## EXTRACTED TEXT
• • •
Vast.ai is a cloud computing, matchmaking and aggregation service focused on lowering the price of compute-intensive workloads. Our software allows anyone to easily become a host by renting out their hardware. Our web search interface allows users to quickly find the best deals for compute according to their specific requirements.
Hosts download and run our management software, list their machines, configure prices and set any default jobs. Clients then find suitable machines using our flexible search interface, rent their desired machines, and finally run commands or start SSH sessions with a few clicks.
Vast.ai provides a simple interface to rent powerful machines at the best possible prices, reducing GPU cloud computing costs by ~3x to 5x.
Consumer computers and consumer GPUs in particular are considerably more cost effective than equivalent enteprise hardware. We are helping the millions of underutilized consumer GPUs around the world enter the cloud computing market for the first time.
DLPerf (Deep Learning Performance) - is our own scoring function. It is an approximate estimate of performance for typical deep learning tasks. Currently DLPerf predicts performance well in terms of iters/second for a few common tasks such as training resnet50 CNNs. For example on these tasks, a V100 instance with a DLPerf score of 21 is roughly ~2x faster than a 1080Ti with a DLPerf of 10.
• • •
## WHAT TO PRODUCE
Copy word for word the part of the Vast.ai overview that begins at the words "DLPerf (Deep Learning" and ends after "DLPerf of 10.". The lines below are not needed for this work.
• • •
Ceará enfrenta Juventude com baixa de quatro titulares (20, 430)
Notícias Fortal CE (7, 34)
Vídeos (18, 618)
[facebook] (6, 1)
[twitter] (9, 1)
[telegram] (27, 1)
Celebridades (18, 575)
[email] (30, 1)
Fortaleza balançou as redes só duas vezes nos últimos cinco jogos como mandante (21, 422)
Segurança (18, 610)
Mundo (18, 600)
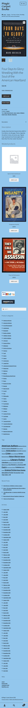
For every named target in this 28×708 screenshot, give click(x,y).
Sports (8, 14)
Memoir (3, 464)
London (21, 462)
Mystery (13, 465)
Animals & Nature (7, 323)
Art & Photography (7, 325)
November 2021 (6, 653)
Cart (21, 704)
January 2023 (6, 618)
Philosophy (6, 396)
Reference (5, 406)
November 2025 (6, 532)
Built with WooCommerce (16, 699)
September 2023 (7, 597)
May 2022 (5, 638)
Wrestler (10, 114)
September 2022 (7, 628)
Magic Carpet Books (6, 6)
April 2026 (5, 519)
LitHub (18, 462)
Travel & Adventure (7, 424)
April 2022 (5, 640)
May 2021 (5, 668)
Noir (17, 464)
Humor (4, 358)
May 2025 (5, 547)
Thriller (22, 472)
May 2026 (5, 517)
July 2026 (5, 512)
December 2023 (6, 590)
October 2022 (6, 625)
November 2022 (6, 623)
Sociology (5, 416)
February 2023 (6, 615)
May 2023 (5, 608)
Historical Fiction (5, 456)
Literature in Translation (12, 462)
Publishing (18, 467)
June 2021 (5, 666)
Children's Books (7, 335)
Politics (5, 401)
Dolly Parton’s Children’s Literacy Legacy (12, 485)
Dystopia (12, 453)
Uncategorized (6, 426)
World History (6, 434)
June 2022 (5, 635)
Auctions (4, 448)
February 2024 (6, 585)
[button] (24, 22)
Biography (5, 330)
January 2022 (6, 648)
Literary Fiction (18, 459)
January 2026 (6, 527)
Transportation (7, 421)
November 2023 (6, 592)
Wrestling (14, 114)
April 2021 (5, 670)
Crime (8, 453)
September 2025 (7, 537)
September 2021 (7, 658)
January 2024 (6, 587)
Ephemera (5, 345)
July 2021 (5, 663)
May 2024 (5, 577)
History (11, 456)
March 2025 (6, 552)
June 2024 (5, 575)
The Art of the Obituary (8, 498)
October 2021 (6, 655)
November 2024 (6, 562)
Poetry (4, 398)
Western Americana (7, 431)
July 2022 (5, 633)
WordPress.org (5, 687)
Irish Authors (4, 460)
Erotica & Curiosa (7, 348)
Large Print (6, 363)
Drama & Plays (6, 343)
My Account (4, 705)
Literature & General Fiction (9, 366)
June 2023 (5, 605)
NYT (25, 465)
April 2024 (5, 580)
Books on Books (7, 333)
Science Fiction (6, 413)
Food (4, 353)
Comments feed (5, 685)
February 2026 (6, 524)
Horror (4, 356)
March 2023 (6, 613)
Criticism (5, 340)
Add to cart (6, 96)
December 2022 (6, 620)
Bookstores (4, 450)
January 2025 (6, 557)
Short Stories (21, 470)
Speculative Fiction (7, 472)
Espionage (16, 453)
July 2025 (5, 542)
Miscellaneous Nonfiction (9, 376)
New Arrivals (6, 388)
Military (5, 373)
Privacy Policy (5, 699)
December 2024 (6, 560)
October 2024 (6, 565)
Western (5, 429)
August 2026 (6, 509)
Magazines (5, 368)
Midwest (22, 113)
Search (14, 705)
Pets (4, 393)
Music (4, 381)
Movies (5, 378)
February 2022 (6, 645)
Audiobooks (6, 328)
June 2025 (5, 545)
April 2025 (5, 550)
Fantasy (5, 350)
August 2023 (6, 600)
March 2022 (6, 643)
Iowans (18, 113)
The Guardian (17, 472)
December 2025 (6, 529)
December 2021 (6, 650)
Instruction (6, 361)
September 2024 (7, 567)
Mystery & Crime (7, 383)
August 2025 (6, 539)
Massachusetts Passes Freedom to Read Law (13, 496)
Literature (5, 462)
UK (10, 475)
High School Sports (8, 113)
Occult (4, 391)
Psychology (6, 403)
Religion (5, 408)
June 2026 (5, 514)
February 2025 (6, 555)
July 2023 (5, 602)
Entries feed (4, 683)
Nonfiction (21, 464)
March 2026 (6, 522)
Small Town (4, 114)
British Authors (11, 451)
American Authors (10, 445)
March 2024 (6, 582)
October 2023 (6, 595)
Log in (3, 681)
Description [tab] (5, 122)
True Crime (5, 475)
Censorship (18, 450)
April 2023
• • •
## EXERCISE RESULT
DLPerf (Deep Learning Performance) - is our own scoring function. It is an approximate estimate of performance for typical deep learning tasks. Currently DLPerf predicts performance well in terms of iters/second for a few common tasks such as training resnet50 CNNs. For example on these tasks, a V100 instance with a DLPerf score of 21 is roughly ~2x faster than a 1080Ti with a DLPerf of 10.